Décidément, la société française TotalEnergies reste un des principaux terrains d’expérimentation sur la question du dialogue et de l’engagement actionnarial. L’une des pratiques susceptibles de servir dans ce domaine est la demande, par des actionnaires, d’inscription de résolution à l’ordre du jour des assemblées générales. Ce mode d’action, très courant aux États-Unis, est encore peu utilisé en France. Depuis quelques années, TotalEnergies a fait l’objet de plusieurs inscriptions ou tentatives d’inscriptions de résolutions.

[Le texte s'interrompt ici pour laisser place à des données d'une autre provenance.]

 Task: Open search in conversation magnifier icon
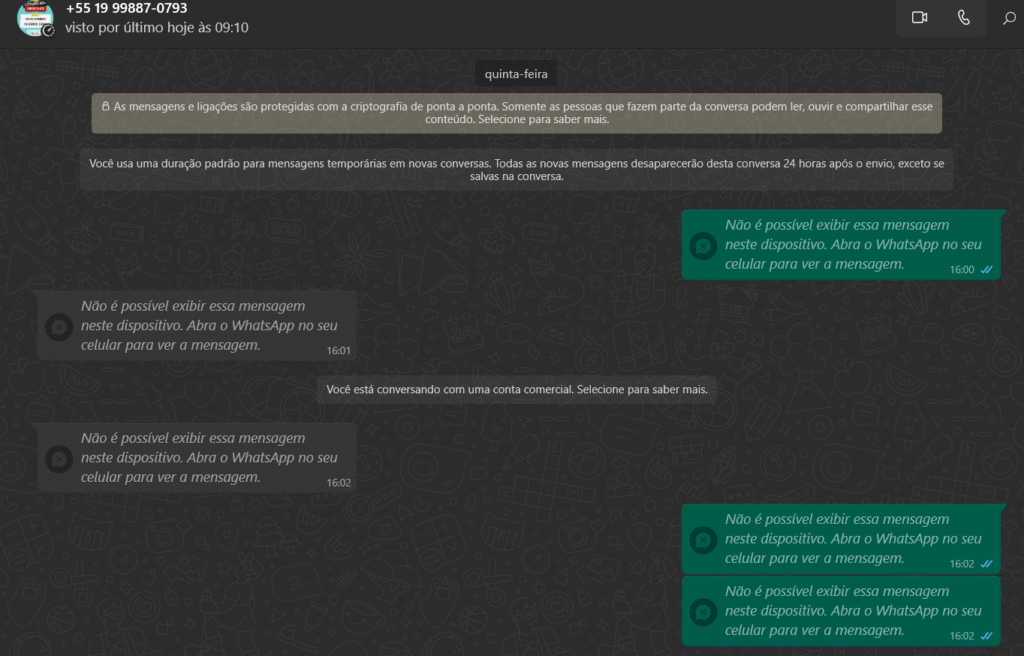click(1009, 18)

C’est le cas en 2011, sous l’inspiration de l’association Greenpeace France. Mais elle a été enlevée à la suite des retraits de deux codéposants de la coalition d’actionnaires. En 2016, l’association ShareAction avait menacé de déposer une résolution. Total avait alors accepté de publier un rapport sur sa gestion des risques climatiques, désamorçant ainsi l’offensive de l’association britannique. En 2020, deux « résolutions climatiques » étaient proposées aux actionnaires. L’une était soutenue par le conseil d’administration de la société, et a été adoptée, l’autre non. Cette dernière a toutefois recueilli 16,8 % des votes. En 2022, une nouvelle coalition d’actionnaires a engagé une démarche pour déposer un projet de résolution portant à nouveau sur le climat. Elle n’a pas été agréée par le conseil d’administration, bien que les codéposants aient représenté le pourcentage de capital requis par la loi. En 2023, deux nouveaux projets de résolution, consultatifs, étaient présentés au suffrage des actionnaires, dont l’un était soutenu par le conseil d’administration. La résolution externe a été rejetée par les actionnaires, mais a recueilli 30,44 % des voix.

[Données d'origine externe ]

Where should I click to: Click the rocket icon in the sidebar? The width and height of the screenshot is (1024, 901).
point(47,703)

Deux freins s’opposent donc à l’utilisation de cet outil d’interaction actionnariale que constitue le dépôt de projets de résolution externe. Le premier est la proportion de capital détenu par les codéposants qu’exige la législation française. En France, les investisseurs semblent désormais plus actifs, repoussant ainsi, en partie, cette contrainte. Les acteurs de la finance responsable militent toutefois pour un abaissement du seuil. Le 12 mars dernier, à l’occasion d’une proposition de loi du député Holroyd, la ministre déléguée chargée des Petites et Moyennes Entreprises, du Commerce, de l’Artisanat et du Tourisme a d’ailleurs concédé qu’il fallait revoir le seuil actuel à la baisse, mais qu’il fallait aussi se donner le temps de la réflexion.

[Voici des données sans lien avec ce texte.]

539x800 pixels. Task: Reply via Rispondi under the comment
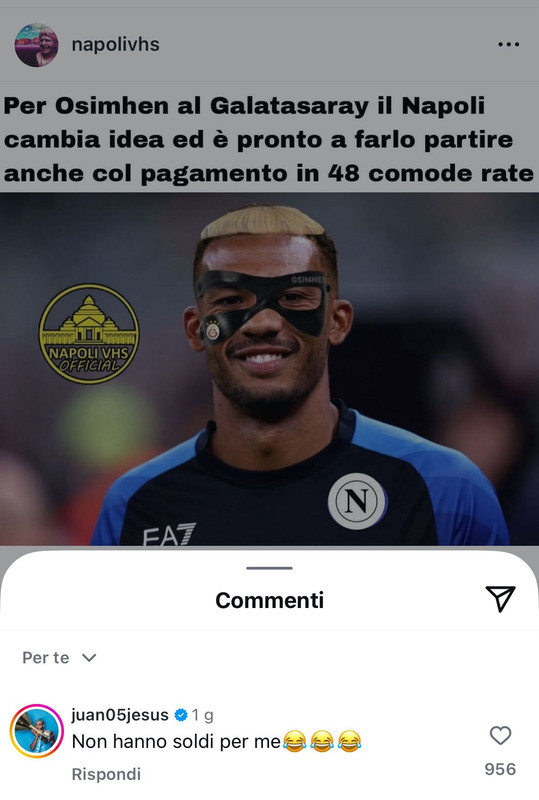pyautogui.click(x=106, y=774)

Le deuxième frein résulte du bon vouloir de la société émettrice. Dans les cas rappelés ci-dessus, on constate que les projets présentés ont été acceptés uniquement lorsque le conseil d’administration avait soutenu des résolutions « voisines » mais moins exigeantes. En l’état actuel du droit, la décision d’un conseil d’administration d’accepter ou non l’inscription d’une résolution à l’ordre du jour de son assemblée ne peut faire l’objet d’aucun recours auprès d’une quelconque instance. En avril 2020, le Forum pour l’investissement responsable (FIR) avait exprimé le vœu que l’AMF (Autorité des marchés financiers) soit chargée d’arbitrer la recevabilité des résolutions proposées.
Le 18 avril 2024, appuyée par le FIR, la fondation suisse Ethos a déposé un nouveau projet de résolution (consultative) à l’ordre du jour de l’assemblée de TotalEnergies. Celui-ci demande aux actionnaires de dissocier les fonctions de président du conseil d’administration et de directeur général, conformément à l’article 15 des statuts. Comme l’expliquent les codéposants : « La concentration des pouvoirs aux mains d’une seule et même personne représente en effet un risque intrinsèque de conflits d’intérêts. » Mais lors de sa séance du 25 avril 2024, le conseil d’administration de TotalEnergies a décidé à l’unanimité de ne pas inscrire cette proposition à l’ordre du jour de l’assemblée. Pour le conseil, « le choix du mode de gouvernance relève de la compétence exclusive du conseil d’administration ».
De fait, le conseil d’administration de TotalEnergies verrouille pratiquement tous les aspects de la vie actionnariale de la société. Partant de cette observation, il ne reste guère de possibilités aux actionnaires de remettre en question cette situation, hormis celle de s’opposer à la réélection des administrateurs, ce qui serait susceptible de déstabiliser fortement l’entreprise. Les porteurs du projet de résolution rejeté ont décidé de lancer une action en justice « pour permettre à des résolutions consultatives de pouvoir être déposées ».